AVAILABLE DATA:
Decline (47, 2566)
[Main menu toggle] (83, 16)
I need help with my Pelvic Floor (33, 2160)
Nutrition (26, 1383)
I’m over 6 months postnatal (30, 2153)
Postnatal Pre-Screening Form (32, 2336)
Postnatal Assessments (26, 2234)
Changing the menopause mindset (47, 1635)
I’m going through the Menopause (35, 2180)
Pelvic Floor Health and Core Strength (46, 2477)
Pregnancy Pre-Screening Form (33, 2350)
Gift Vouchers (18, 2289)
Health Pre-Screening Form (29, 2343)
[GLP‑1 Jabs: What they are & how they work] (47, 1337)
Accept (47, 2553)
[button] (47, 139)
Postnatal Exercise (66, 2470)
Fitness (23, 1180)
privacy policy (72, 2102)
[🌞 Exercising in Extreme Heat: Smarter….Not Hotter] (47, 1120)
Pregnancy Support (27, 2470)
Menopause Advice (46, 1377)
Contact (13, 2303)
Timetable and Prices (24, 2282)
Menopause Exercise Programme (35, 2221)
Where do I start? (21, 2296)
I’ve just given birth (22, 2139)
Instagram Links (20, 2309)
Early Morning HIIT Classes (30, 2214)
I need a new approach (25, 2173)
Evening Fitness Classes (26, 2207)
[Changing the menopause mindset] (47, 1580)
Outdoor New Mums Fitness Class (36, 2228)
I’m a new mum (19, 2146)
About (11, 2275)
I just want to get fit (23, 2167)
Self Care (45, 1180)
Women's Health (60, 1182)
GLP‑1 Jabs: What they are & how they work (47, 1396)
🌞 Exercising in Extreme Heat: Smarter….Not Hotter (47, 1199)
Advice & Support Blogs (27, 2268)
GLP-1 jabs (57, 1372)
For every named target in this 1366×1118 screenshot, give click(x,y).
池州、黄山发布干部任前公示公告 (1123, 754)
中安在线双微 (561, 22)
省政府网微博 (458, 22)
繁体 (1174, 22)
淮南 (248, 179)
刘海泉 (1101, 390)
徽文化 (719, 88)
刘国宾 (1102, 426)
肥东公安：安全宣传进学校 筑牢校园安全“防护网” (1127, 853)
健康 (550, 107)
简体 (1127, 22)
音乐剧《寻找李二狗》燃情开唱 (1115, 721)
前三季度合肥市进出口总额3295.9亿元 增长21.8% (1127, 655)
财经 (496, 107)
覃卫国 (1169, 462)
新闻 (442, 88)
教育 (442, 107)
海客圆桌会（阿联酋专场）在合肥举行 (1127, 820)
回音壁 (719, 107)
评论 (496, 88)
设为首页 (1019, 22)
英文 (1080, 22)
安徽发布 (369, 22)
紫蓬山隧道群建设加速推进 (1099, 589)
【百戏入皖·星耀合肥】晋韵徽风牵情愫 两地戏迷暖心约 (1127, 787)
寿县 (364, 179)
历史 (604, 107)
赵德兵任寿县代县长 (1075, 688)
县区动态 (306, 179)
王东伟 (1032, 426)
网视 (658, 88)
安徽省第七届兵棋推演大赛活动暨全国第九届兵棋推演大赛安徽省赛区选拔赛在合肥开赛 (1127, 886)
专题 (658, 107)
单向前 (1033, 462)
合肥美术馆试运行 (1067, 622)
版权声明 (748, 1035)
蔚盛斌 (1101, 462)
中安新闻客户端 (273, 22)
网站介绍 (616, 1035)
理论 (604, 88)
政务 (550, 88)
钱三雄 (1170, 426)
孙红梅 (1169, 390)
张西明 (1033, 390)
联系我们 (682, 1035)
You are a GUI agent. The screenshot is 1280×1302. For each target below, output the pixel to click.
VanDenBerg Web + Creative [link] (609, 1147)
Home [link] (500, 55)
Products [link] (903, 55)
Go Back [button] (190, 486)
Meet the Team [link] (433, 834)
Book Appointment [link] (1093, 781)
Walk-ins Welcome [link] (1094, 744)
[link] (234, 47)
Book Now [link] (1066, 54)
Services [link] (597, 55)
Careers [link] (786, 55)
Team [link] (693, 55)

WORK INSTRUCTIONS: Read through the entries, then copy every line where the string "just" is found.

RESULT:
I’ve just given birth (22, 2139)
I just want to get fit (23, 2167)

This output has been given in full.